Он был в ужасном состоянии. Он так потел, что его худое, маленькое тело промочило простыни. Мама начала рыдать.
— Выведи маму, — приказал мне папа. — Не надо, чтобы она видела это.
Пока мама плакала в комнате ожидания, я прокрался обратно и увидел, как папа впрыскивает инъекцию пенициллина в руку Барта.
— Нет ли у него аллергии к пенициллину? — спросил другой врач.

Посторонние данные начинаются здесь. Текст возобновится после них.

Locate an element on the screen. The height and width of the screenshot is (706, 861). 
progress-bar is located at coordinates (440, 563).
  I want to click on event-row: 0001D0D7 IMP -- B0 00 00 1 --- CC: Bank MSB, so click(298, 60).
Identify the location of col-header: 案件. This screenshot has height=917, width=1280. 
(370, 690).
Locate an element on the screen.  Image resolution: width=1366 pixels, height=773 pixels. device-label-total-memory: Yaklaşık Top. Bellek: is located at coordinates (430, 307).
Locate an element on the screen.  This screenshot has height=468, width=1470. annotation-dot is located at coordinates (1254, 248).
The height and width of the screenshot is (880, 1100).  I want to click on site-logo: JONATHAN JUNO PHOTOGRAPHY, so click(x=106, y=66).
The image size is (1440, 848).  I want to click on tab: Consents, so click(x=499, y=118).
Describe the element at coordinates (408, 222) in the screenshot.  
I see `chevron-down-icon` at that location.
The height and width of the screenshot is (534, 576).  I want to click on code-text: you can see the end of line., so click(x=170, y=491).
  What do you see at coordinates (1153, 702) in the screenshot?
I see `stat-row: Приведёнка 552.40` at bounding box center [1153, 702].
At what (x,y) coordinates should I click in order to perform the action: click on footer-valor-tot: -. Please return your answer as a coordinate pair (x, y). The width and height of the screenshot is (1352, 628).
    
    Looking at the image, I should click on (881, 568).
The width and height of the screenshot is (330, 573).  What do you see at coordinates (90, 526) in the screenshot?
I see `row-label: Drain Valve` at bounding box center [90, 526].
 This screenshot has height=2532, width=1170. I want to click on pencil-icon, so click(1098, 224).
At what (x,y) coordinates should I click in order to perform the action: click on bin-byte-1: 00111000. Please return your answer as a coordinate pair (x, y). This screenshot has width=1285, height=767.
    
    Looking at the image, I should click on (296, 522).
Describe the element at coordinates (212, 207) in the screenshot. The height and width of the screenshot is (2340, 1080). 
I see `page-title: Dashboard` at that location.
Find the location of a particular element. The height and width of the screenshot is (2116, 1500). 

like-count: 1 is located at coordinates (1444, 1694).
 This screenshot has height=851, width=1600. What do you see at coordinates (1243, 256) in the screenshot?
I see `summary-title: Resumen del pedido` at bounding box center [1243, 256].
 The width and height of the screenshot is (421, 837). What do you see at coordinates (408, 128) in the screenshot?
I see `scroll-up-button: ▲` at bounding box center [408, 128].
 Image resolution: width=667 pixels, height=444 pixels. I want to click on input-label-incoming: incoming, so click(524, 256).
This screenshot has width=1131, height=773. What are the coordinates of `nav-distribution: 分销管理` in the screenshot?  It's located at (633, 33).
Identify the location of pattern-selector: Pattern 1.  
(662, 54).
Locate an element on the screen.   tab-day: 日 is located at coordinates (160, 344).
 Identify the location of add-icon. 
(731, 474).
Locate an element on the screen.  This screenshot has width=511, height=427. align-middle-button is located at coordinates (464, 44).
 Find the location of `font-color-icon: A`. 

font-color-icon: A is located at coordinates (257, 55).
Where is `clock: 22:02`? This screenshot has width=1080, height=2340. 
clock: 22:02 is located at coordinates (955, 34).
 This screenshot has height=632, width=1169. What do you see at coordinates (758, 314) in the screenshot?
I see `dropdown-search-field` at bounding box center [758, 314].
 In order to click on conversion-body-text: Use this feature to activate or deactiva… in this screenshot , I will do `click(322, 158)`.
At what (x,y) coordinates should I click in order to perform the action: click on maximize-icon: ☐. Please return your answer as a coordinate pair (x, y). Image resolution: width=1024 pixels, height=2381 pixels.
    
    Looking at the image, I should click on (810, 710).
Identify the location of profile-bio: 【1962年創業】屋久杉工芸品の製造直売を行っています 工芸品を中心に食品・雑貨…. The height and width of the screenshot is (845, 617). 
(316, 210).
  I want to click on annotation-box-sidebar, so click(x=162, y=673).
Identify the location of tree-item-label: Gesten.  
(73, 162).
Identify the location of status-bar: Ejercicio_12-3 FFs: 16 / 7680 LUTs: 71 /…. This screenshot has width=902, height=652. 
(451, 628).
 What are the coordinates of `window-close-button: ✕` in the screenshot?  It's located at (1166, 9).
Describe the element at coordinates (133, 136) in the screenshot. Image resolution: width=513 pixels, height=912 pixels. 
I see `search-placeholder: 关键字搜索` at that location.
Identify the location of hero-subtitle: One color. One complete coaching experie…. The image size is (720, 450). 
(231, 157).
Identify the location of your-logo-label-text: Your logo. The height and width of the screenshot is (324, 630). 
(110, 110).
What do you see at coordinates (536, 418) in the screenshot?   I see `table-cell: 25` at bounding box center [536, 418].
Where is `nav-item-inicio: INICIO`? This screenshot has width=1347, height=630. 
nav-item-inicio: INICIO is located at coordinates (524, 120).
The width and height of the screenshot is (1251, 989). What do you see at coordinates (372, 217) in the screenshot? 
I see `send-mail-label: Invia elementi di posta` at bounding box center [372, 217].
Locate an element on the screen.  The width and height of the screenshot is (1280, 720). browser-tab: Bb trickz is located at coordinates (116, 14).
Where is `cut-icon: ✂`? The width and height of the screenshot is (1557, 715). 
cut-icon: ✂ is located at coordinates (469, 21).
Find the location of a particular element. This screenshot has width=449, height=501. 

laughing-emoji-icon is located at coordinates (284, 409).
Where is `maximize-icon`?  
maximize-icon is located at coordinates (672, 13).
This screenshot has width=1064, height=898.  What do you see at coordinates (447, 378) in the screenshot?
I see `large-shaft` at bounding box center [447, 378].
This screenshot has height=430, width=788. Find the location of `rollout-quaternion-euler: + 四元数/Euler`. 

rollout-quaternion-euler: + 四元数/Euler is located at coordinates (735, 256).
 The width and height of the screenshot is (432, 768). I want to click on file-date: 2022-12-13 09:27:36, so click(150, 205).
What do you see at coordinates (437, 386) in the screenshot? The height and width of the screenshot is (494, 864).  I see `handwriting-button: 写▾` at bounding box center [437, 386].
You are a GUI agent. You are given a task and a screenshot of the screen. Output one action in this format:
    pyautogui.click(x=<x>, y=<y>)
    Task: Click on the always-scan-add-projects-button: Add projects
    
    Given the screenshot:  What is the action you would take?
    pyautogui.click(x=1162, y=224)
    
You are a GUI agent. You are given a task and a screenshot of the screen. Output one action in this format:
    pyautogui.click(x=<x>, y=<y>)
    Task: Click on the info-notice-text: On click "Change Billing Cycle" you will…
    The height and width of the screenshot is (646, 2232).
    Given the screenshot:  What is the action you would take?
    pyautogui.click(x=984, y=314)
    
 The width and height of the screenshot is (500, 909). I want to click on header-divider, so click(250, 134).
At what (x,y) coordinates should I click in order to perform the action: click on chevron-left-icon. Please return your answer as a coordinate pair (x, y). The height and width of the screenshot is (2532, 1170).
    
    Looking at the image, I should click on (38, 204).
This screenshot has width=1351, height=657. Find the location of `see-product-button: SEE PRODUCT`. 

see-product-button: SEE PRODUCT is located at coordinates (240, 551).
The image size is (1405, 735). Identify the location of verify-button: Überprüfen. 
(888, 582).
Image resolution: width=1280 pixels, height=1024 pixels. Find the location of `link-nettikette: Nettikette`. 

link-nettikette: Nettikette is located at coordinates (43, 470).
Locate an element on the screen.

— Не знаю, — ответил папа. — У него никогда не было инфекций. Другого выхода нет, надо попытаться. Приготовьте все, чтобы снять реакцию в случае ее появления.
Он обернулся и увидел меня, притаившегося в углу.
— Сын, пойди к маме. Ты тут ничем помочь не можешь.
Я не мог двинуться с места. Что-то удерживало меня в операционной. Может быть, чувство вины? Я должен был находиться здесь, с Бартом. Некоторое время спустя папа подал сигнал няне, и та пошла за другими врачами. Значит, Барту стало хуже. Я не мог поверить собственным глазам: по всему телу Барта показались огромные набухшие рубцы… они были красные и, видимо, чесались, потому что рука Барта ожила и бродила от одного рубца к другому… Тогда папа приказал привезти каталку, и они увезли Барта…
— Папа! — закричал я. — Куда его? Ему отнимут ногу?
— Нет, сын, — тихо ответил папа. — У твоего брата сильная аллергическая реакция. Надо сделать трахеотомию, пока ему не заблокировало дыхание.
— Крис, — позвал другой врач, — все в порядке. Том прочистил трахею. Трахеотомия не понадобится.
Прошел день, но Барту не стало лучше. Было похоже, что он расчешет себя до мяса и умрет от другой инфекции. С ужасом я смотрел, оставшись вечером в госпитале, как распухшие пальцы Барта тщетно пытаются избавить тело от жуткой муки непрерывными конвульсивными движениями. Теперь все его тело было пунцовым. Уже глядя в папино лицо, можно было сказать, что положение сверхсерьезно. Руки Барта связали, чтобы он не мог чесаться. Тогда его глаза стали вылезать из орбит, и казалось, что это два огромные красные яйца. Губы Барта распухли так, что стали на три дюйма шире обычного.